Corona? Delta? Omicron? When will it stop? This virus didn’t seem to get the memo on world crises: they come, they’re bad, and then they’re, uh, over. So we can move on. What happened to that last part in this never-ending recurrence of variations of the same restricting pandemic? Will it never end?
Americans who grew up here were taught to try to make a better life for our children while immigrants from other shores leave behind many friends and family to take advantage of opportunity in the “Land of the Free.” We have all been taught to thrive because this is the country where it is possible. But how do you thrive when masks continue to be required, vaccines never quite finish off the danger of infection, schools can’t catch up, the economy can’t seem to get any traction, and the threat of increasing global temperatures looms larger by the week? Should we give up on thriving altogether?
Well, it depends on what we thrive on. For most of my life, thriving has meant better jobs, higher education, a nicer home, a larger nest egg, more secure investments, and better vacations for the family. What if ‘thriving’ meant something completely different? The truth is, some things have thrived during COVID. Some things are poised to thrive even more as crises turn into realities.
Here’s my list of things that can thrive not AFTER the pandemic but DURING:
Family Relations – Not with relatives or extended family but those bodies that actually inhabit your living space. COVID was THE time to invest in them if you hadn’t already. And how much time did we have to be with family when COVID struck? All the time in the world! What a boon! Even now, while much of public life has returned, we have discovered how much investment can be had in these our closest, physically if not socially, relations.
Community Focus – During COVID, economies didn’t thrive; but communities did. The relationships, the structures, the institutions, and the ways of being together that make up communities had to leap into action, setting a trajectory for greater and greater involvement. Issues like poverty, health, immigration, etc. that lay under the radar of an otherwise picture-perfect suburb were suddenly hoisted to the surface for all to see. These developments bolster community, not detract from it.

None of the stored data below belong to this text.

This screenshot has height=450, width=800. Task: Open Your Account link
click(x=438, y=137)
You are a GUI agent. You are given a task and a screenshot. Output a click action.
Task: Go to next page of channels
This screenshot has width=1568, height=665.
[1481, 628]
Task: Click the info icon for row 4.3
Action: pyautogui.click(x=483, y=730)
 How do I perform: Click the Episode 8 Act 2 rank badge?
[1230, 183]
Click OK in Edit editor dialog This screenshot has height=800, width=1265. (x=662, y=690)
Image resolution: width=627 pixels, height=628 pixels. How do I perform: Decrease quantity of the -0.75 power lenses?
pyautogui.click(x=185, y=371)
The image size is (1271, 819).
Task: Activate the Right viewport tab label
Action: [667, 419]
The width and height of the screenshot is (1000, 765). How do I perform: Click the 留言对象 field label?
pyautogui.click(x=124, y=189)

Mental Health – It’s not that resources for mental health weren’t available before COVID struck. But just look at the proliferation of articles, podcasts, and just general awareness now. If you are struggling with mental health, you’re no longer an anomaly; you’re in the mainstream! This means the practice of, the development of, the accessing of mental health grows. That’s a good thing!
World Peace – we’ve talked about it, we’ve written sci-fi fiction about it, we’ve hoped for it, but now, maybe for the first time in the history of the earth, we may have a common ‘enemy’: global warming. There might now be enough precedent for superpowers like the US, China, Russia, and the EEU to lay aside their differences even if only temporarily and come together to fight something that threatens us all. Imagine the benefits of that!
Faith – Faith is trust. Trust in something beyond oneself. Whenever our control over our circumstances slips through our grasp, we turn to That which might actually be in control. When we do, our relationship with that Higher Power changes. We become more humble, more sober, more realistic, less controlling, and more resilient.
Yes, we have thrived during COVID. And we can continue to do so. It’s just a matter of how we define thriving. It doesn’t mean we can’t work to solve inflation and supply shortages and trade deficits. It just means that thriving doesn’t have to stop when the economy does. I choose to thrive in ways that calamity cannot take away.
Joyce Mason saysNovember 29, 2021 at 4:54 pm
I agree with your comments. I would also add that I have found many interesting groups and communities through online platforms.
I wouldn’t have believed that I would find an exercise program through Zoom that I have stuck with for 9 months, consistently exercising 4-5 times a week.
I took Art classes and numerous other things.
That said, I hope Omnicron can be contained and more people get vaccinated !
Norm Gordon saysNovember 29, 2021 at 7:41 pm
That is such a great example of thriving as a result of COVID. Thank you for that! Yes, we do hope to carry these new thriving practices OUT OF omicron, right?
Marianne Y Gordon saysNovember 29, 2021 at 11:14 pm
It’s cool to focus on what we can do and what we can change. But I see that we cannot ignore the economy because many people’s livelihood tie to it. T look at our country with historical context, don’t forget we have been in serious national debt for centuries now. What part should we do? I am sure there’s something we can do.
with God’s help! That makes us more humble.
Norm Gordon saysNovember 30, 2021 at 1:38 pm
No, you’re absolutely right: the last thing we want to do is stop working on ending the pandemic, improving the economy, and working for justice around the globe. The point is: when these things are not going well it doesn’t mean we can’t thrive. Thriving can happen under any circumstances.